Public school in Warrenton, Oregon, United States

Warrenton High School (WHS) is a public high school in Warrenton, Oregon, United States. It is home to one of the first on-campus high school fish hatcheries and aquaculture programs in the state of Oregon.

==Academics==
In 2008, 86% of the school's seniors received their high school diploma. Of 70 students, 60 graduated, eight dropped out, and two were still in high school the following year.

Warrenton High School offers seven opportunities for college credit through Clatsop Community College.

==Fisheries program==

The Fisheries Program at WHS started as the "fish farm club" and became the aquaculture class in the early 1960s. The program was conceived and began in the late 1950s. It started with rearing salmonids in buckets and releasing them into the on-campus Skipanon River, and grew to eventually being one of the pioneers of netpen rearing in the Pacific Northwest, with the first netpens built in the 1960s. Warrenton was founded under water and after its diking and incorporation as a city, it still was mostly wetland. The fish rearing operation had only a 2"x6" wide wooden catwalk as the only means of reaching the operation, until the early 1970s when the Oregon National Guard cleared and built a road to the pump shed. The first on-campus fish hatchery was built in 1974 by the aquaculture, shop, welding, and PE classes alongside community volunteers directing the engineering.

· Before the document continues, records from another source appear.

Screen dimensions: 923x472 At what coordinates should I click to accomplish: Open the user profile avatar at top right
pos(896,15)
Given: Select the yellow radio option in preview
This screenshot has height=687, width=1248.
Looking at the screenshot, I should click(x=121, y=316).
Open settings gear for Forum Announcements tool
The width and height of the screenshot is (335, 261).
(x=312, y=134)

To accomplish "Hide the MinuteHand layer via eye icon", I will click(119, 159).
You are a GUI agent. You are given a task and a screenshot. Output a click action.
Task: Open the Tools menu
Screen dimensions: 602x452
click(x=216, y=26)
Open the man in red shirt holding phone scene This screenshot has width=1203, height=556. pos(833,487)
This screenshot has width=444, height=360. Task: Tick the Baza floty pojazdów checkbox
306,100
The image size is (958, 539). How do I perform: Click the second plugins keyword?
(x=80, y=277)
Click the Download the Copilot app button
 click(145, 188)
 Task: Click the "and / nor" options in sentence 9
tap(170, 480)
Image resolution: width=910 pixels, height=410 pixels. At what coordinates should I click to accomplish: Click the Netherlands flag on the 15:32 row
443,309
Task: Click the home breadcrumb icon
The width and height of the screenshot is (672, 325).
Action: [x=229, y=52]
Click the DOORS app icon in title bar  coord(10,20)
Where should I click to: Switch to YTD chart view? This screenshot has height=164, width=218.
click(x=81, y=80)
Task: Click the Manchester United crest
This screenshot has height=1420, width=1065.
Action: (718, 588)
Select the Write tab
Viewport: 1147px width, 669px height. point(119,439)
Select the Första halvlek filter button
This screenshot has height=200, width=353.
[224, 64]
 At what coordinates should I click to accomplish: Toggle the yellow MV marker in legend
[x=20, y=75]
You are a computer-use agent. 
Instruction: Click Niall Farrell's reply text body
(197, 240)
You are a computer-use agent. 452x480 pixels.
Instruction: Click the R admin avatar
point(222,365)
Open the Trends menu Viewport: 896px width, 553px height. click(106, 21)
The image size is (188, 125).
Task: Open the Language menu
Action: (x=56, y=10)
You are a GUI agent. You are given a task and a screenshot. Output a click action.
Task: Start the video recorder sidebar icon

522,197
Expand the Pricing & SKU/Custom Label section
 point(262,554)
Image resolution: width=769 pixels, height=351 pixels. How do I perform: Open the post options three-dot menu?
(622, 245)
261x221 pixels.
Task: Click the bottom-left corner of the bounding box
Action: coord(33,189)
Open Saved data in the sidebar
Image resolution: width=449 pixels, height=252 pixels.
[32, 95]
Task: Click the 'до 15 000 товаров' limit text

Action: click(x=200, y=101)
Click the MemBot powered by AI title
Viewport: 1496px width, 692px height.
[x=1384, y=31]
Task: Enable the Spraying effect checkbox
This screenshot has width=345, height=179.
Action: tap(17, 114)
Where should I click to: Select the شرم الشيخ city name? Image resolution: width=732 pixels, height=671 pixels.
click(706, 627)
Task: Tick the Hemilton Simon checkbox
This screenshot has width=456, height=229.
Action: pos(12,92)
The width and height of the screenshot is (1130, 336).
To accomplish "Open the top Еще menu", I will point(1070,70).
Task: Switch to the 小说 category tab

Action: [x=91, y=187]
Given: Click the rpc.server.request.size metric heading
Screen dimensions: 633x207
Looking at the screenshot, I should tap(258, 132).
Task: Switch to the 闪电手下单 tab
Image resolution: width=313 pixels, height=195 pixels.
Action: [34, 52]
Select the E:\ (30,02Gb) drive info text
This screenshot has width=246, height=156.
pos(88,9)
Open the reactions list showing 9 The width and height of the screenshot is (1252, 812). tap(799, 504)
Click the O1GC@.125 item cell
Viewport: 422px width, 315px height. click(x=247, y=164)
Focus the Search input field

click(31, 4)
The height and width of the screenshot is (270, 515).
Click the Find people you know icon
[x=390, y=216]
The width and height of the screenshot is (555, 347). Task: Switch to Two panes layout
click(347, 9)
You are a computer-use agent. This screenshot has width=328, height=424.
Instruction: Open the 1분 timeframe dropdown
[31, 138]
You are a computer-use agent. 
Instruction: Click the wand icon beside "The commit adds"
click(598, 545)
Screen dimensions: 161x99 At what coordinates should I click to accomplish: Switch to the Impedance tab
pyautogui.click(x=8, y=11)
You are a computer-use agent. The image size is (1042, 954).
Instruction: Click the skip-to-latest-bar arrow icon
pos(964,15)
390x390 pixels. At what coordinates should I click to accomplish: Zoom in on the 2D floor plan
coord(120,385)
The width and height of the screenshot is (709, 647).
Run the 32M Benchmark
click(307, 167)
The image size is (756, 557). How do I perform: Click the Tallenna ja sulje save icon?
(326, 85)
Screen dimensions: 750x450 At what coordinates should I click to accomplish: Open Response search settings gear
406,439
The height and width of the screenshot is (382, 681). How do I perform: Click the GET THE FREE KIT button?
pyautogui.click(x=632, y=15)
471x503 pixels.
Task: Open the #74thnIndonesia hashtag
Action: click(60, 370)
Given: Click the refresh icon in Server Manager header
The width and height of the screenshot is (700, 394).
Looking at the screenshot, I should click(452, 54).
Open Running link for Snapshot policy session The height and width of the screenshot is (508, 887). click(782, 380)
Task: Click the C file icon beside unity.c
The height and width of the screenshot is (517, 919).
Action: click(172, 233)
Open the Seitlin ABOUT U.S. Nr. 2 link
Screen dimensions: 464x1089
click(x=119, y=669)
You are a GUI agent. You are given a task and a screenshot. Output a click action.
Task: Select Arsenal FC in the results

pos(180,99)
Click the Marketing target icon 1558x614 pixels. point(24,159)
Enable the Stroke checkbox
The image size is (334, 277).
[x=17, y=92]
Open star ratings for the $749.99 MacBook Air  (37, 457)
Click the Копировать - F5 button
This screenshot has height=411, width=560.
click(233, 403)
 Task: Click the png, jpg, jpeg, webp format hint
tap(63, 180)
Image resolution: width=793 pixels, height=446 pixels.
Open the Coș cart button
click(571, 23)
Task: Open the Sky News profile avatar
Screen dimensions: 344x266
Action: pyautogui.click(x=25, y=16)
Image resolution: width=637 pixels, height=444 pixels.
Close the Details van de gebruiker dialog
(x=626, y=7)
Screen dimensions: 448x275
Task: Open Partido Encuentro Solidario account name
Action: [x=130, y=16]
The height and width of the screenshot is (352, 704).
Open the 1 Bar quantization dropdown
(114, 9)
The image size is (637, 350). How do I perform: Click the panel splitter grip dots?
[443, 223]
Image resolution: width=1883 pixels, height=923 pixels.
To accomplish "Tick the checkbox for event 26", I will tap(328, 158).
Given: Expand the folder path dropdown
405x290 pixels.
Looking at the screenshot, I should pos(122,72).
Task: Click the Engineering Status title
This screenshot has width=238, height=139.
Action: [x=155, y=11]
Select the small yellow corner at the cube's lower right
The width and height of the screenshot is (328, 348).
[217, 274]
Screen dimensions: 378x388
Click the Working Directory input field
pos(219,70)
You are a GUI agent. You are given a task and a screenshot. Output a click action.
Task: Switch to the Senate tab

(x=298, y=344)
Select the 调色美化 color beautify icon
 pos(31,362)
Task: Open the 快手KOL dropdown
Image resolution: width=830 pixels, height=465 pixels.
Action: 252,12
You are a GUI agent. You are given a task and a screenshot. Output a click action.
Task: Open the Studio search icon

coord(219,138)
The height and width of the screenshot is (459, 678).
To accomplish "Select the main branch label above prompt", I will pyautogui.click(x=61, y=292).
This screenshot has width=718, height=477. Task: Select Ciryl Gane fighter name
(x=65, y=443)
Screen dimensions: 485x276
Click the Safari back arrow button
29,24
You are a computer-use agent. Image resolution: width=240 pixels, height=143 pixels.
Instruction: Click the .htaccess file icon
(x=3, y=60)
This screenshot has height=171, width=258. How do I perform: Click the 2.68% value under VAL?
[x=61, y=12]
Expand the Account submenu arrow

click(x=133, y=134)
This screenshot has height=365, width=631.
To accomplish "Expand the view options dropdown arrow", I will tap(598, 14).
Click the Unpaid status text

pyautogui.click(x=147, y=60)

During the early to mid-1980s, the operations expanded to the Warrenton Municipal Sewer Ponds in the form of netpens. This operation recorded extremely high growth rates. The fish were tested and later released. The test results revealed that the fish were healthy and consumable, despite their environment.

A new 2000 sqft fisheries rearing and research facility was built by Warrenton High Fisheries, Inc. (WarHF), a non-profit corporation founded in 2005 by a then sophomore, Henry Balensifer. It was finished in 2007.

In 2010, WarHF received funds from the Oregon Department of Fish and Wildlife Restoration and Enhancement Board to assist in the construction of the first rain-powered hatchery in the state. While it may be the first in the nation, that claim has not yet been officially vetted.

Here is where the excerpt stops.